Reasons to be cheerful

Firstly, in a time when links to employers are more important than ever, including for graduate destinations, placements and research partnerships, apprenticeships provide an opportunity to broaden and deepen them.

Secondly, involving employers in curriculum design may feel burdensome, but has potential spillovers throughout a university’s course offer just as measures of graduate employment and student satisfaction become more significant.

Thirdly, apprenticeships offer an important opportunity to broaden a university’s offer and help to diversify a narrowing English higher education system. Apprenticeships are largely taken up by older students, including those already in work, so this also offers an opportunity to tap into new recruitment markets as well as to help rebuild old ones – the traditional part time, mature and work-based learners that have each declined dramatically in the last few years.

Reasons to be slightly less cheerful

But there is also a long list of ‘cons’. Apprenticeship and technical education funding is notoriously complex and unstable.

Ten years ago, while part of the Leitch Review of Skills at the Treasury, I drew a diagram that described the skills system in England. Almost every agency – and there were lots of them – had been created within the previous decade. Proudly, my diagram even made it into Private Eye. Ten years later and almost every agency has been abolished (again) and funding streams changed. Professor Ewart Keep of Oxford University has described it as ‘the biggest train set in the world’.

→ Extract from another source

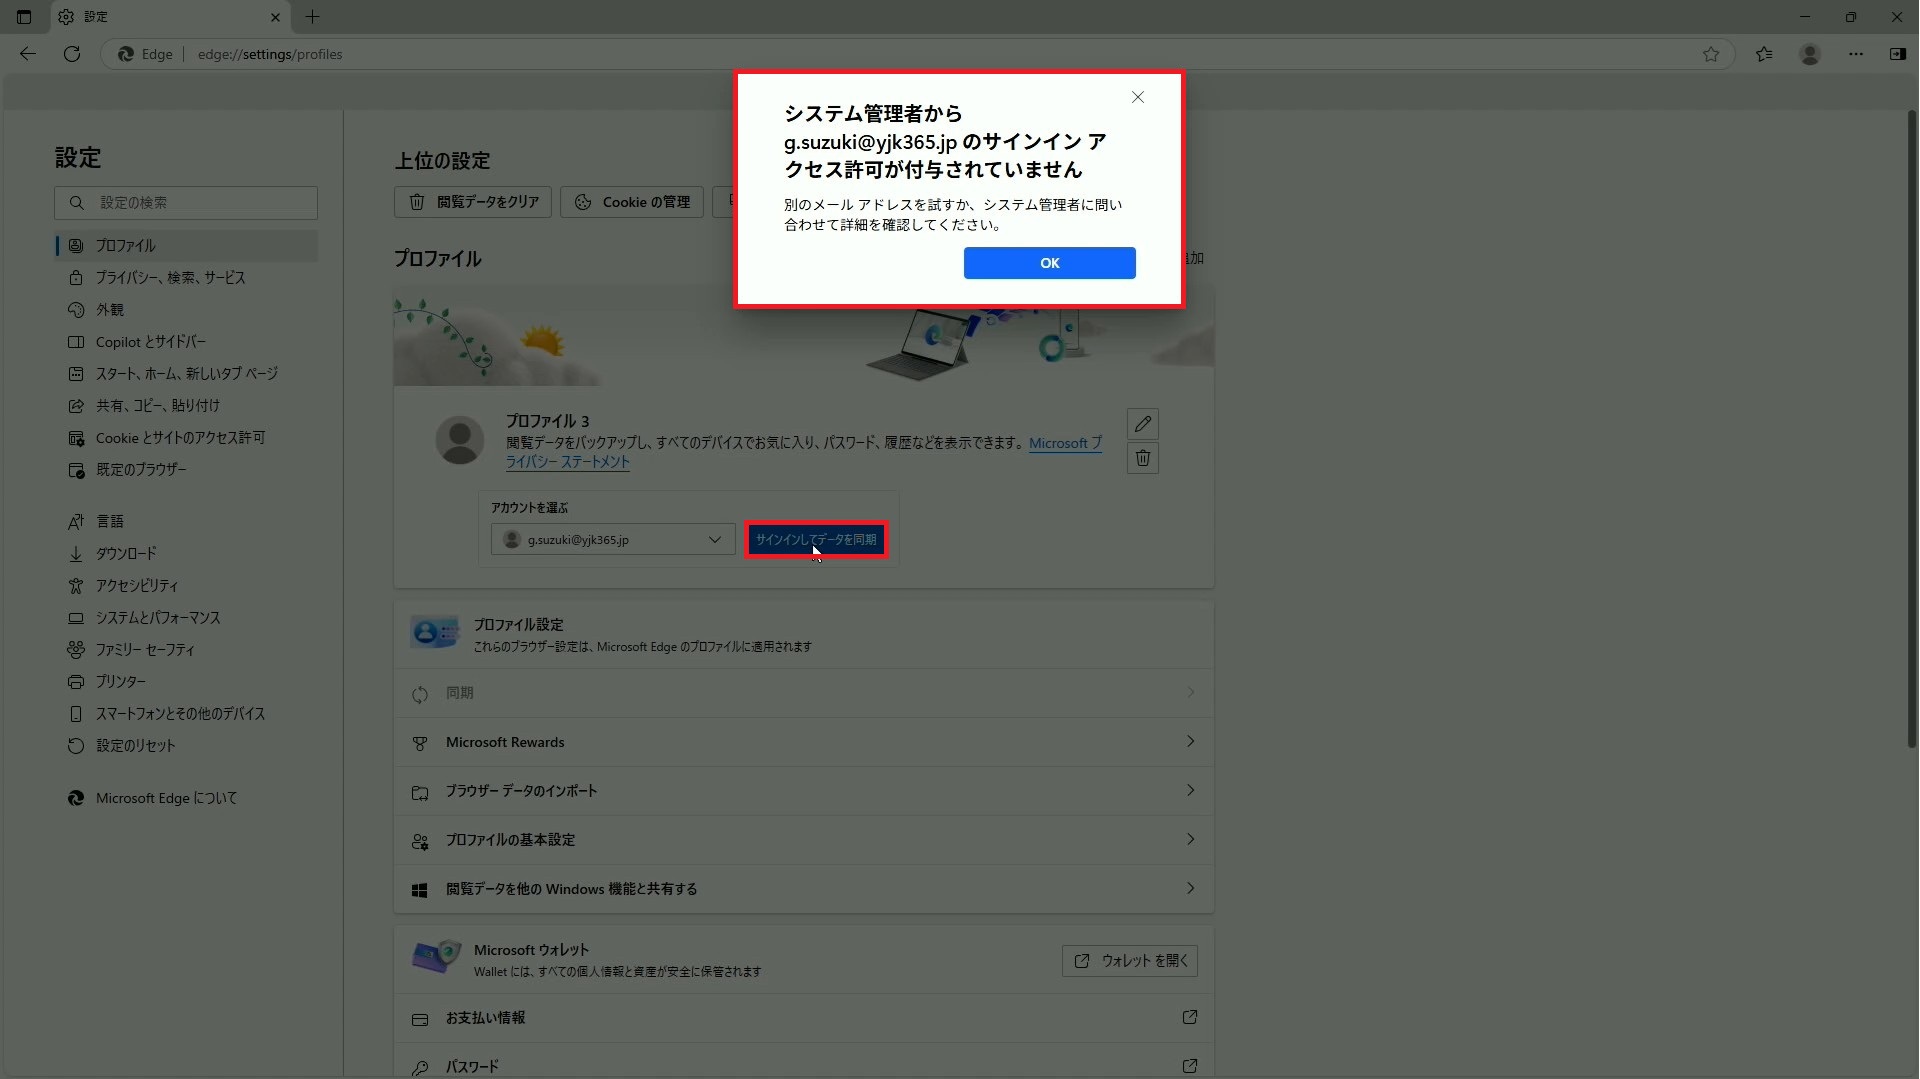The width and height of the screenshot is (1920, 1079).
Task: Click the edit profile pencil icon
Action: pos(1142,424)
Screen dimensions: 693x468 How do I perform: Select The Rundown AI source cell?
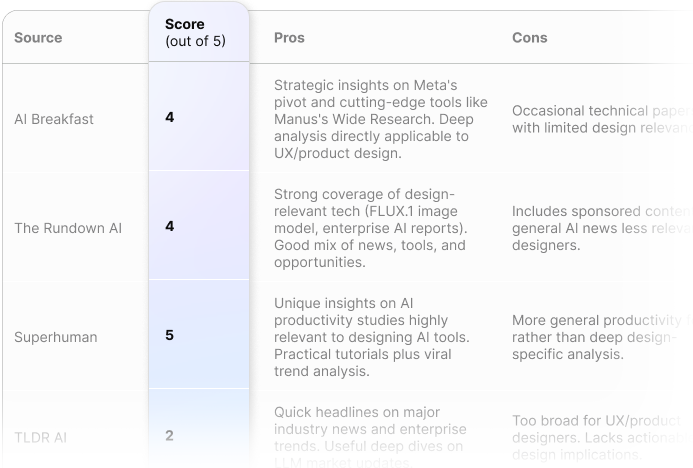pos(68,228)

But even if the current arrangements stay in place for a longer period, it’s still a very different system to higher education. Working with employers and employees – as well as new funding and quality bodies – is time consuming and resource intensive.

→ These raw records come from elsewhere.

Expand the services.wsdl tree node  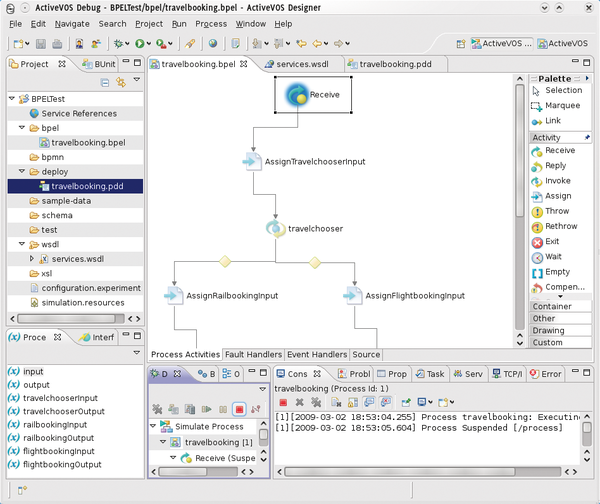[x=33, y=259]
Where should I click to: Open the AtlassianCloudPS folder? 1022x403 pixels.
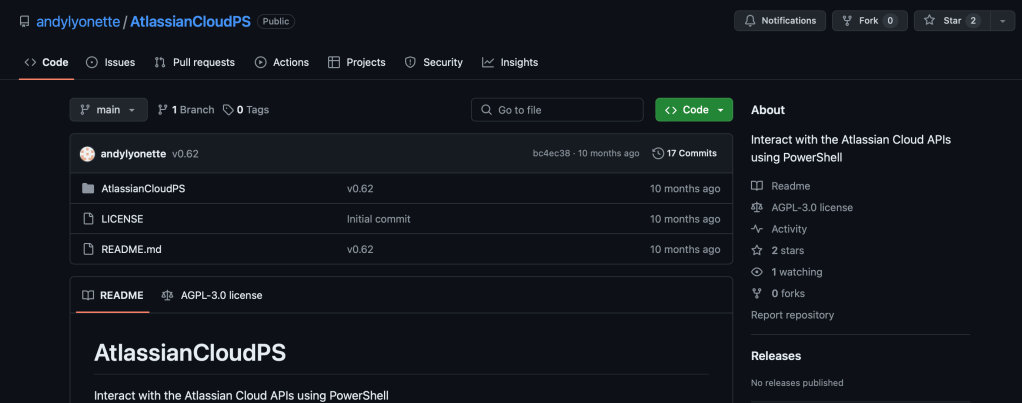(x=143, y=188)
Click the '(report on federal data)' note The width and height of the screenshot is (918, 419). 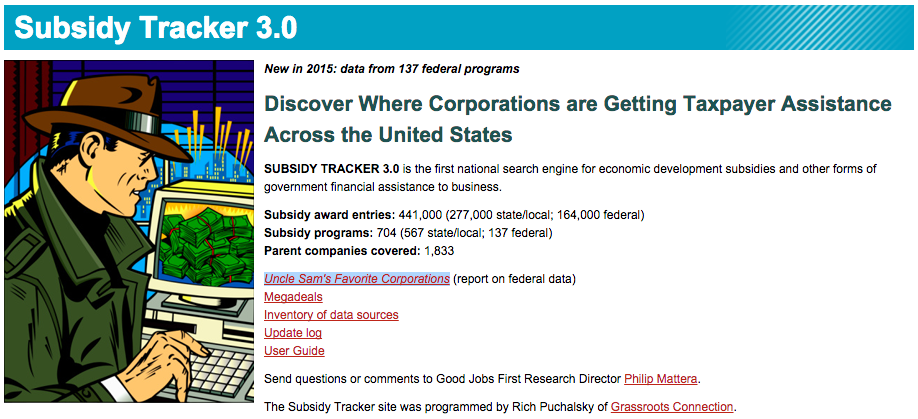515,279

There are likely to be competing aims across higher education and apprenticeships systems. Completions of apprenticeships aren’t yet as good as for degrees and neither is student satisfaction.

Both may count against universities as the Teaching Excellence Framework scales up and rolls out.

But it might be the lack of autonomy that many universities find to be a barrier. That is likely to feel at odds with the autonomy that universities exercise over their own degrees.

There is a risk that many universities won’t understand the apprenticeships system and that when they do, will dislike it even more.

Making the running

But there is still a lot of funding on offer. If universities don’t take it then someone else will.

This is exactly what has already happened in further education. According to FE Week, just a third of apprenticeship funding is currently allocated to further education colleges – and a significant proportion of that is actually delivered by independent training providers subcontracted from colleges.

As the former skills minister Nick Boles warned colleges in 2015, they shouldn’t let private providers ‘nick your lunch’ over apprenticeships. So more degree apprenticeships will provide even more competition for universities.

All of this does suggest that with priorities like apprenticeships and Institutes of Technology the Office for Students will need to find a similar way of working with the Institute for Apprenticeships as it will with UK Research and Innovation. In many other parts of the world, including in Wales and Scotland, these objectives are brought together into one system.

So neither the target nor the levy are likely to be the final policy acts in this space. Since the 16th century our interest in apprenticeship as well as training levies has come and gone.

Businesses, including universities, tend not to like additional taxes, especially to fund a system that they may not want to use.

But to ignore degree apprenticeships on this basis would be short-sighted and acting merely in our institutional self-interest. We would be better advised to get involved and start shaping the system as well as the quality and choices that it offers.